このように質のいいDNAを求める方向と並行して、これまで質が悪いとして使われなかったDNAも使い尽くすための研究が進んでいたようだ。今日紹介するライプチヒ・マックスプランク研究所からの論文は、石器時代の人骨が見つかった住居跡の土からDNAを採取して解読できるか調べた論文で、Scienceオンライン版に掲載された。タイトルは「Neandertal and Denisovan DNA from Pleistocene sediments(石器時代の堆積物から採取されるネアンデルタール人とデニソーワ人のDNA)」だ。

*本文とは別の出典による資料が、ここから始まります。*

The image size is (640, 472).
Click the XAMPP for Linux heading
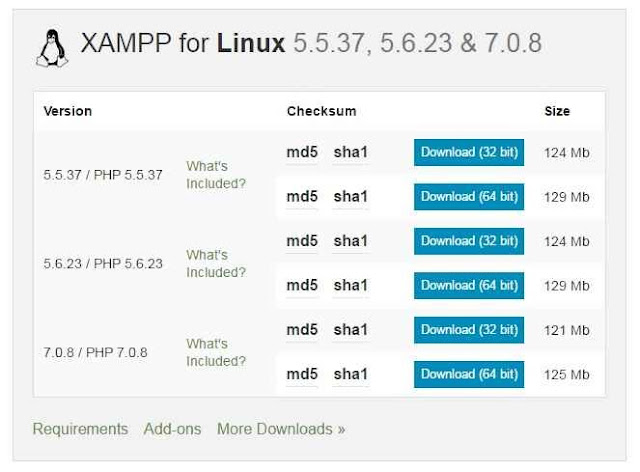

鉱物はDNAなどの有機物を吸着して守ってくれる働きがあることがわかっている。このため、土壌からDNAを採取して生息していた動物や植物を推定するための方法が進んでいたようだ。この研究は、これまで開発された方法を、考古学にも利用するための条件設定を主目的にしている。したがって、すでに考古学やゲノム解析が進んでいるヨーロッパ及びシベリアの7箇所(1.4−5.5万年前の石器時代遺跡)の土を採取し、そこから哺乳動物のミトコンドリアDNAを精製、ライブラリーを作成して配列を決めている。論文は、最終的に人間のミトコンドリアDNAの配列を読解するまでの過程を順を追って示している。
まず驚くのが、土壌から得られたDNAの79-96%が全く由来がわからない点だ。要するに、私たちがゲノムを解読できた生物は限られている。このわけのわからないDNAから目的のDNAを採取するため、哺乳類ミトコンドリアを広くカバーできる242種類のプローブを作成し、土壌DNAから前もって哺乳動物mtDNAを精製している。その結果、それぞれのライブラリーから14-50114種類のmtDNA配列を読むことに成功している。これは12種類の哺乳動物に対応し、もちろんマンモスや当時生息していた毛むくじゃらのサイ、クマ、シカ、狼、ハイエナなど、ヨーロッパやシベリアに多くの動物が暮らしていたことがわかる。なんと、現在アフリカに生息するハイエナとほとんど同じハイエナすらヨーロッパに生息していたようだ。
次に原人のmtDNAに焦点を絞ってライブラリーを形成して解読を行っている。今回選んだ遺跡の土壌からは、デニソーワ人のmtDNAが一種類、ネアンデルタールのmtDNAが8種類特定されている。新しい人種などは発見されていないが、これまでのゲノム配列と対比することで、土壌からのDNAも各住居跡の原人の系統関係を相当正確に明らかにするために利用できることがわかった。特に同じ遺跡から発見される複数の異なる系統の今後の解析は面白い。
この研究で最も懸念されるのが、DNAが他の年代の地層に浸透しないかという点だが、幸い鉱物に吸収されることで、同じ年代の地層に止まることも分かった。
研究はこれだけで、メッセージとしては地味だが、mtDNAについていえば、骨から得られる量に匹敵するぐらいのDNAを得ることができることがわかり、古代人の系統関係や生活状態など、さらに詳しい解析が可能であることを期待させる論文だと思う。ミトコンドリアは母型なので、系統交流についても面白い話がわかるような気がする。